Finalmente, el sistema NanoString nCounter representa un avance tecnológico significativo
en transcriptómica, particularmente útil en la investigación traslacional y las aplicaciones clínicas. Este sistema ofrece numerosas ventajas y puede desempeñar
un papel importante en diversas aplicaciones, incluida la biopsia líquida.
Sin embargo, introduce nuevos desafíos en el análisis de datos, como la normalización
e interpretación. Para abordar estos desafíos, se desarrolló el servicio web
"NanoInsights", que integra bioinformática y aprendizaje automático para mejorar
el análisis de datos de NanoString. Con una interfaz de usuario amigable,
control de calidad exhaustivo, múltiples métodos de normalización, análisis de
enriquecimiento de genes y diversos enfoques de aprendizaje automático, NanoInsights
atiende a investigadores de todos los niveles de experiencia, ofreciendo una
solución integral para interpretar conjuntos de datos complejos.

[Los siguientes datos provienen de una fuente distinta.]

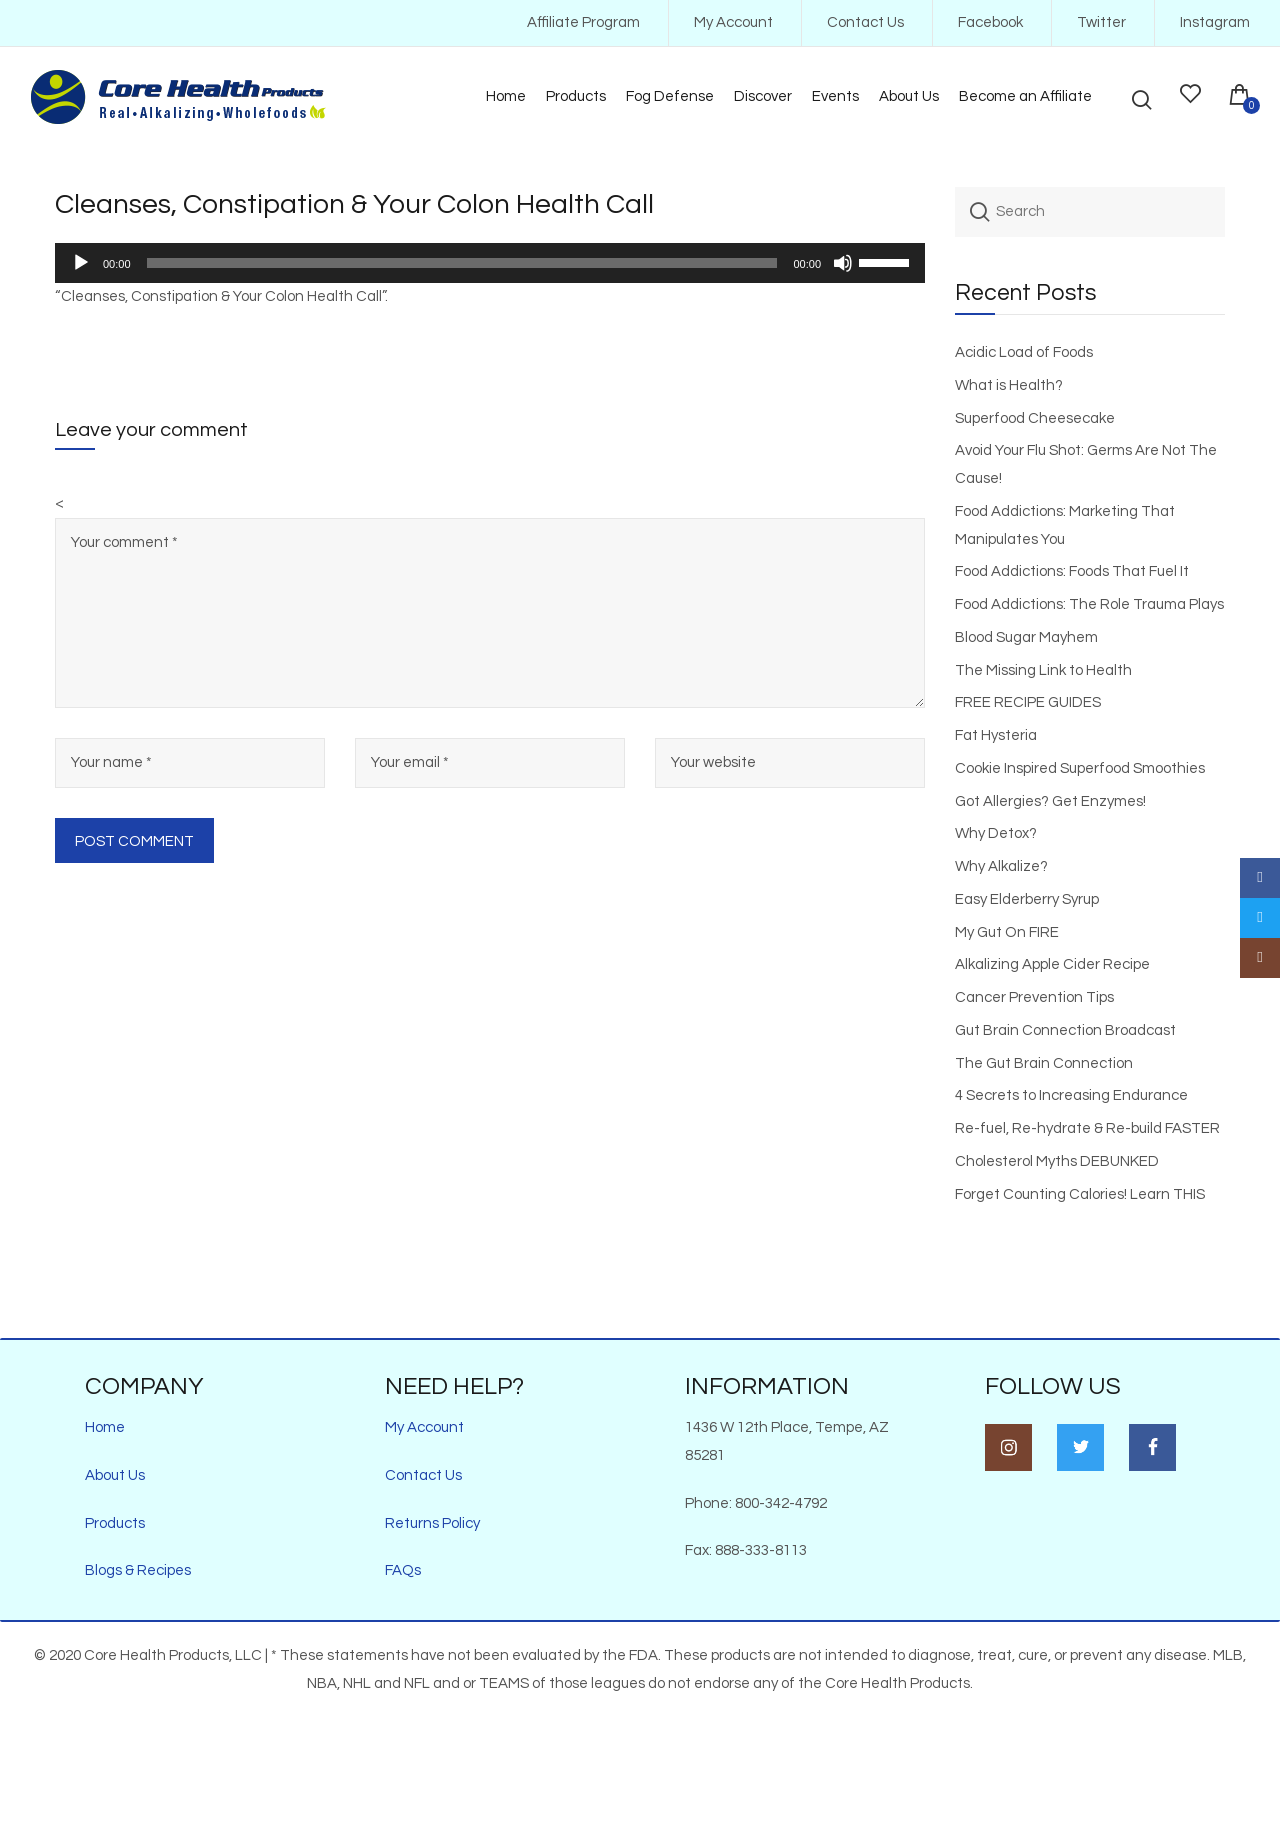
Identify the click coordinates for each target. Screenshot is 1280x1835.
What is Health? (1009, 385)
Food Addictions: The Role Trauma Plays (1089, 604)
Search (980, 212)
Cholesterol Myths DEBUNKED (1057, 1161)
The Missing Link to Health (1043, 670)
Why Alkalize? (1001, 866)
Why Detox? (996, 833)
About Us (115, 1475)
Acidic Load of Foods (1024, 352)
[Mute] (843, 263)
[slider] (462, 263)
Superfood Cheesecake (1035, 418)
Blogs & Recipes (138, 1570)
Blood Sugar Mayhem (1026, 637)
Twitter (1101, 22)
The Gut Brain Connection (1044, 1063)
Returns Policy (432, 1523)
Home (105, 1427)
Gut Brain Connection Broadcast (1065, 1030)
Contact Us (865, 22)
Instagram (1215, 22)
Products (115, 1523)
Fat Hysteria (996, 735)
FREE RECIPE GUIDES (1028, 702)
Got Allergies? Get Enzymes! (1050, 801)
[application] (490, 263)
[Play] (81, 263)
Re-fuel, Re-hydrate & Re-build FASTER (1087, 1128)
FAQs (403, 1570)
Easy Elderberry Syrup (1027, 899)
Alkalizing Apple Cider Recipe (1052, 964)
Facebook (990, 22)
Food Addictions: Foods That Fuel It (1072, 571)
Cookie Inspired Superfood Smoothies (1080, 768)
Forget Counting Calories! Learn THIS (1080, 1194)
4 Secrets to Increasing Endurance (1071, 1095)
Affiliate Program (583, 22)
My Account (733, 22)
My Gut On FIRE (1007, 932)
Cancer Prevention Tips (1034, 997)
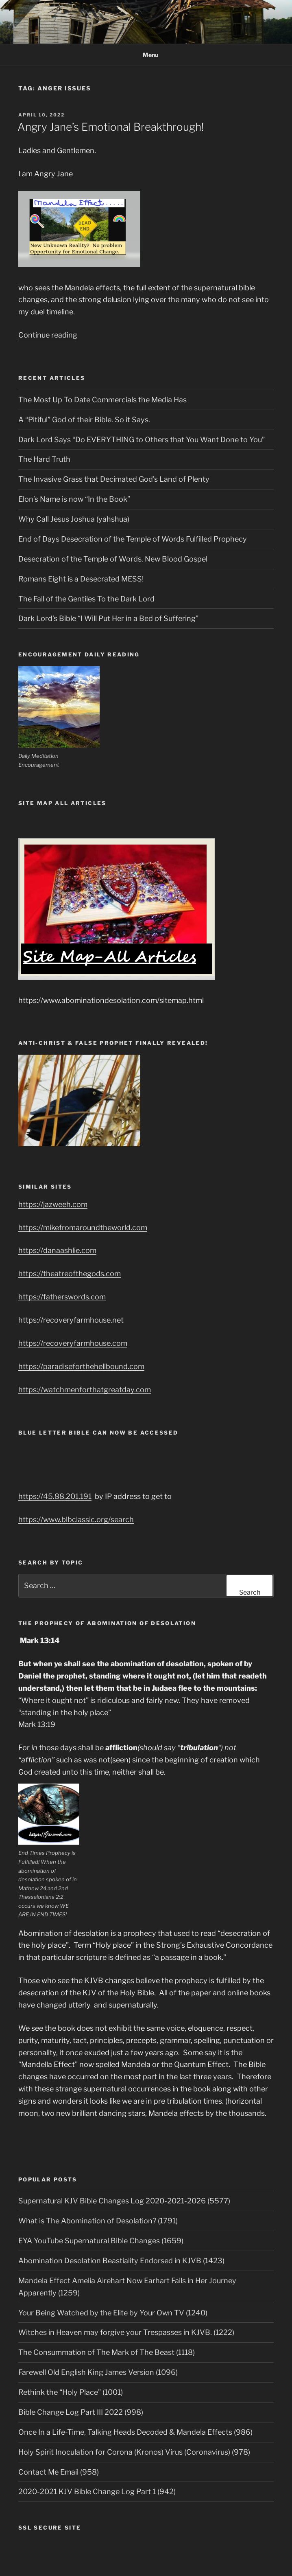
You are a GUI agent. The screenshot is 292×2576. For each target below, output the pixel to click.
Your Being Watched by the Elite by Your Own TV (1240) (112, 2312)
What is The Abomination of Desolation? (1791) (98, 2220)
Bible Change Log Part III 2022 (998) (80, 2412)
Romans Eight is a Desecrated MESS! (81, 579)
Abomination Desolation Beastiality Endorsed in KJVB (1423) (121, 2260)
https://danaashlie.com (57, 1250)
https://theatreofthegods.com (69, 1273)
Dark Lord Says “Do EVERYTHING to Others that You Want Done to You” (141, 439)
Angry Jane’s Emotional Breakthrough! (110, 127)
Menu (146, 54)
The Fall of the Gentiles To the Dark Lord (86, 599)
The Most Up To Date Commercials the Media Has (102, 399)
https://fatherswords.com (62, 1296)
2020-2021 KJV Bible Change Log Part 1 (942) (97, 2491)
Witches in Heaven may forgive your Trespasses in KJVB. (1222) (126, 2332)
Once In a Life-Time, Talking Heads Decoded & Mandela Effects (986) (135, 2432)
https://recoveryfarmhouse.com (72, 1343)
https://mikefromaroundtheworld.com (82, 1227)
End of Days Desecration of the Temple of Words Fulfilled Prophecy (132, 539)
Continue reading (47, 335)
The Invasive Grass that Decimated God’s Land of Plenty (113, 479)
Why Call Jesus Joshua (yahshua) (73, 519)
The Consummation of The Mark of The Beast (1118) (106, 2352)
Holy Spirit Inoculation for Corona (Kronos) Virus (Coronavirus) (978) (134, 2452)
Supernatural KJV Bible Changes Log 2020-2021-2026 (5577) (124, 2200)
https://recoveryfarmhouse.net (71, 1320)
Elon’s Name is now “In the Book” (74, 499)
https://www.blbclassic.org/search (76, 1519)
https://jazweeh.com (52, 1204)
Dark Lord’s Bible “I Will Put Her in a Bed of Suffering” (108, 618)
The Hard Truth (44, 459)
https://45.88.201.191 (55, 1496)
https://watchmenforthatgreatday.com (84, 1389)
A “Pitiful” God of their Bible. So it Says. (84, 419)
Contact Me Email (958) (58, 2472)
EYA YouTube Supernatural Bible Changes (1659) (100, 2240)
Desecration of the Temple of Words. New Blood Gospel (112, 559)
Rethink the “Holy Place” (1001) (70, 2392)
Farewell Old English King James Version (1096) (98, 2372)
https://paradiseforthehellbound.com (81, 1366)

La integración de la biopsia líquida, las tecnologías de expresión génica de vanguardia,
la bioinformática innovadora y los algoritmos de aprendizaje automático
de última generación representa un salto transformador en el diagnóstico del
cáncer. Esta convergencia no solo enriquece nuestra comprensión de las complejidades
moleculares del cáncer, sino que también sienta las bases para la detección y
el diagnóstico tempranos. En última instancia, abre nuevas vías para la medicina
personalizada y las terapias dirigidas, lo que promete tratamientos más efectivos
y mejores resultados para los pacientes.